Low-dose antihypertensive therapy with 1.5 mg sustained-release indapamide:: results of randomised double-blind controlled studies

Objective In accordance with international recommendations on the need to decrease doses of antihypertensive drugs, a low-dose (1.5 mg) sustained-release (SR) formulation of indapamide was developed to optimize the drug's efficacy:safety ratio. The aim of this work was to evaluate the benefit of a tow-dose diuretic by consolidating the efficacy and safety results of two clinical trials with a similar design. Patients and methods Clinical data were obtained in two European randomized double-blind studies with 690 mild to moderate hypertensive patients (95 mmHg less than or equal to supine diastolic blood pressure less than or equal to 114 mmHg using a mercury sphygmomanometer) treated respectively for 2 and 3 months, with a mean age of 53 and 57 years, 44 and 57% males, mean supine diastolic blood pressure of 100.6 and 102.5 mmHg and mean supine systolic blood pressure of 161.0 and 164.5 mmHg.

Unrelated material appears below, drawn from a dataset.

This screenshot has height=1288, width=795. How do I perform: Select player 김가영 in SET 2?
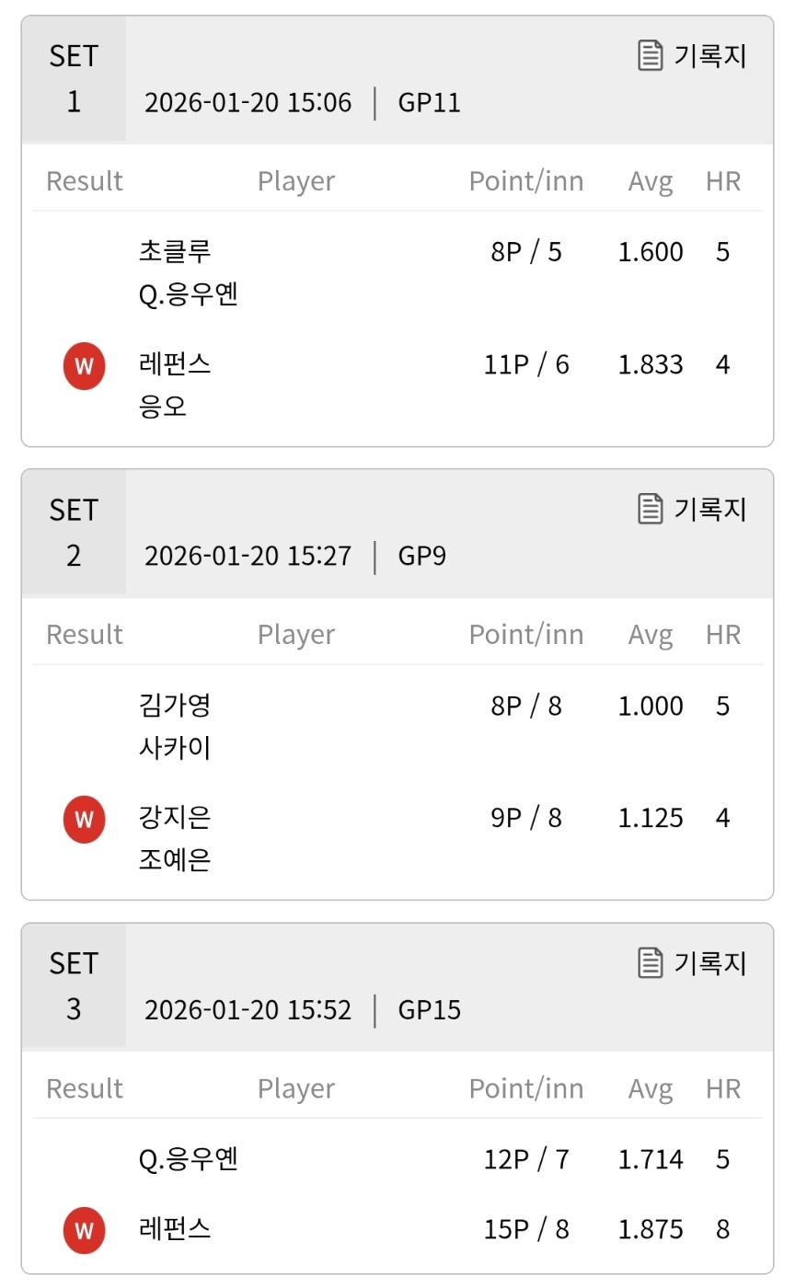coord(175,705)
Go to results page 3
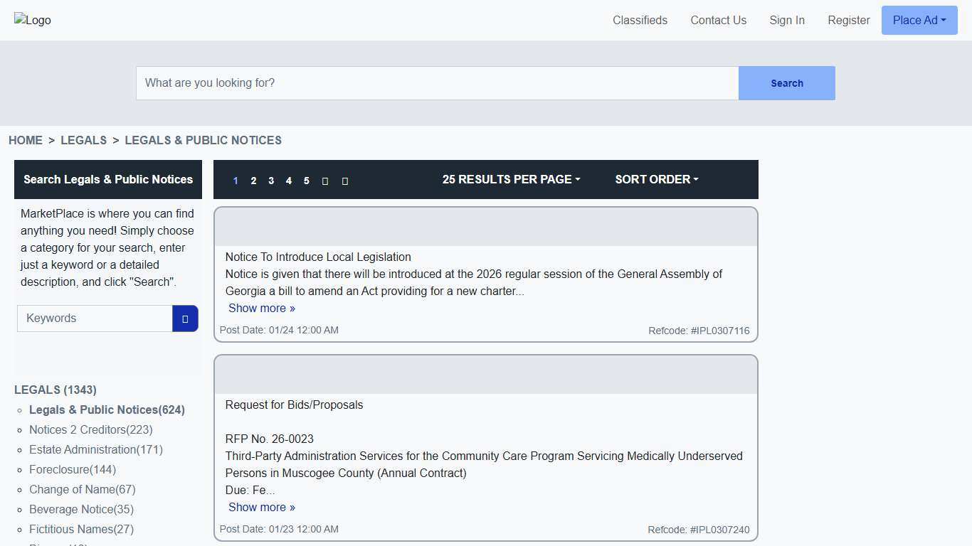Image resolution: width=972 pixels, height=546 pixels. tap(271, 181)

Results The first study, a dose-finding study with indapamide SR at 1.5, 2 and 2.5 mg versus placebo and the immediate-release (IR) formulation of indapamide, showed that the 1.5 mg dosage of the new indapamide formulation had an improved antihypertensive efficacy:safety ratio. The second study confirmed the equivalence of blood pressure reductions with 1.5 mg indapamide SR and 2.5 mg indapamide IR, and better acceptability with 1.5 mg indapamide SR, particularly in the number of patients with serum potassium levels < 3.4 mmol/l, which was reduced by more than 50%. The long-term efficacy of 1.5 mg indapamide SR was observed through a 9-month open-treatment follow-up to the second study. Conclusion The 1.5 mg SR formulation of indapamide has an improved antihypertensive efficacy:safety ratio, which is in accordance with international recommendations for the use of low-dose antihypertensive drugs and diuretics in first-line therapy of hypertension. J Hypertens 1998, 16:1677-1684 (C) Lippincott Williams & Wilkins.